Narendra Modi has failed to end India’s tax terror

Team Modi’s promise of a non-adversarial tax environment gave hope to the likes of the U.K.’s Cairn Energy Plc, which earlier that year had landed on the radar of Indian tax authorities.
PM Narendra Modi (Photo | AP)
PM Narendra Modi (Photo | AP)

Exit polls are pointing to another term for Narendra Modi in India, but don’t expect overseas investors to be as pumped up by his victory as they were five years ago. Before he offers any new promises, they would like the prime minister to fulfill his pledge to make the tax system less capricious.

In its 2014 election manifesto, Modi’s Bharatiya Janata Party attacked the then Congress Party-led government for unleashing “tax terrorism and uncertainty,” which it argued, “not only creates anxiety among the business class and negatively impacts the investment climate but also dents the image of the country.”

Team Modi’s promise of a non-adversarial tax environment gave hope to the likes of the U.K.’s Cairn Energy Plc, which earlier that year had landed on the radar of Indian tax authorities for dodging a levy on purported capital gains.

The transaction in question was an eight-year-old reorganization. Cairn Energy transferred ownership of its Indian oil field in 2006 to Cairn India Ltd., to prepare for the local unit’s initial public offering. But in January 2014, the Indian tax department began questioning the internal transfer of shares, weaponizing a 2012 law that allowed for windfall gains to be probed retrospectively, going all the way back to 1962. Cairn has been contesting the government’s right to tax the transaction.

Modi’s party – looking to unseat the Manmohan Singh government on charges of corruption, policy paralysis and economic mismanagement – managed to latch on to the angst caused by retrospective taxation. 

It was one of the Singh government’s many blunders, a typical bureaucratic overreaction to a long-running tax dispute with Vodafone Group Plc. Apparently, while buying the Indian mobile-phone business of Hong Kong tycoon Li Ka-shing in 2007, the British telco should have held back a portion of the payment for the taxman. Or so the authorities contended, even though the transaction had occurred entirely outside the country. When Singh’s administration lost its $2.2 billion withholding tax claim in India’s Supreme Court, it changed the law and gave itself power over offshore deals.

Cairn Unable

By using a 2012 law to tax transactions retrospectively, India is asking for billions of dollars from the Edinburgh-based oil exploration and production firm

Vodafone’s travails made international headlines, and that’s why investors took comfort from the BJP manifesto. To see what happened next, let’s return to Cairn. In March 2015, almost a year after the Modi government won its popular mandate, Cairn Energy received a rude tax bill. In February 2016, a final assessment order pegged the dues, including interest and penalties, at 290 billion rupees, or $4.3 billion at the prevailing exchange rate.

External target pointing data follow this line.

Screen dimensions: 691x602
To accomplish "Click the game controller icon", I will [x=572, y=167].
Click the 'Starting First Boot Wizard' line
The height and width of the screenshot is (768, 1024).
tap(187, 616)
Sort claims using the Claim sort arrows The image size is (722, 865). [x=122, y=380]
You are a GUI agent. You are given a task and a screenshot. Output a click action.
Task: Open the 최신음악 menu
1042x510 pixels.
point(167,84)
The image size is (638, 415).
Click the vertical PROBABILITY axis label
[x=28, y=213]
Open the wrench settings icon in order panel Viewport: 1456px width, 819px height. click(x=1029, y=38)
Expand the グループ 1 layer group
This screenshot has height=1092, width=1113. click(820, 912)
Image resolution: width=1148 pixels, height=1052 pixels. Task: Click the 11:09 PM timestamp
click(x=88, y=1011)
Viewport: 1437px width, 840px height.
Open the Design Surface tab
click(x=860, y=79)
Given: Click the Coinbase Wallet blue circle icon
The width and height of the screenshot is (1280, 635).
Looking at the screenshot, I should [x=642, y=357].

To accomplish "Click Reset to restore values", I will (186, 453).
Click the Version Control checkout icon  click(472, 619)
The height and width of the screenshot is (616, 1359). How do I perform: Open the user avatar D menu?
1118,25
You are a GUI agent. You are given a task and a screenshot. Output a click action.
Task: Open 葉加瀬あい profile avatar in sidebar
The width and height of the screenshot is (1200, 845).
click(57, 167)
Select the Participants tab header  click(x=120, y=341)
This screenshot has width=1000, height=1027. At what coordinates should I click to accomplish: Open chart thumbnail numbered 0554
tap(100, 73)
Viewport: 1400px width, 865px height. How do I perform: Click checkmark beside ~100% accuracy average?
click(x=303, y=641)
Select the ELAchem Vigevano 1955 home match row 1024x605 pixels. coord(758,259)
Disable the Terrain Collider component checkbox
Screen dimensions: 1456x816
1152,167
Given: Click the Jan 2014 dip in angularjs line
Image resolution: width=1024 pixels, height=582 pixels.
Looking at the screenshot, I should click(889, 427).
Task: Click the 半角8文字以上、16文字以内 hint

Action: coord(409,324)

After Cairn disputed the levy, New Delhi expropriated Cairn’s shares in Vedanta Ltd. (into which it had merged its Rajasthan oil field, the country's biggest onshore discovery in two decades), pocketed the dividends and then sold the stock. 1

The exploration firm is now awaiting the outcome of international arbitration. Under a U.K.-India bilateral investment treaty, it’s claiming $1.4 billion in compensation. Vodafone, meanwhile, is fighting New Delhi under both the U.K-India accord and a Dutch-India agreement.

A Billion-Dollar Mess

Cairn Energy is seeking $1.4 billion in compensation for the losses it has suffered from the expropriation of its stake in Vedanta Ltd. by India's tax authorities

To be fair, the Modi administration didn’t abuse the draconian power of retrospective taxation any further. But by asking Vodafone and Cairn to take a “one-time offer” in which the penalty and interest would be dropped if they paid the tax, the BJP government showed no genuine desire to live up to the party’s 2014 manifesto. Given that there was plenty of expert advice within India damning retrospective taxation, the demands ought to have been scrapped.

A protracted U.S.-China trade war might bolster the investment case for India as an alternative to the People’s Republic. Yet the niggling suspicion of global investors that they could lose billions to policy fickleness is far from allayed. India’s official election results are due May 23. If Modi does return as prime minister, the least he can do is to signal an intention to honor international arbitration awards without further legal maneuvers.

The fairness point is already made. For deals getting done now, it’s clear to buyers and sellers that if ownership of offshore financial entities with substantial underlying Indian assets changes, capital gains taxes are payable locally. That was the case with India’s biggest e-commerce website, controlled by Singapore-based Flipkart Online Pvt., which was sold to Walmart Inc. in a $16 billion deal last year. Walmart deducted taxes, and the sellers didn’t complain.

There will be much bigger Indian assets created in the future, and plenty of levies to collect. Let victims of tax terror walk free, and be made whole. The whole idea of raking up the past – all the way back to 1962 – needs a formal burial.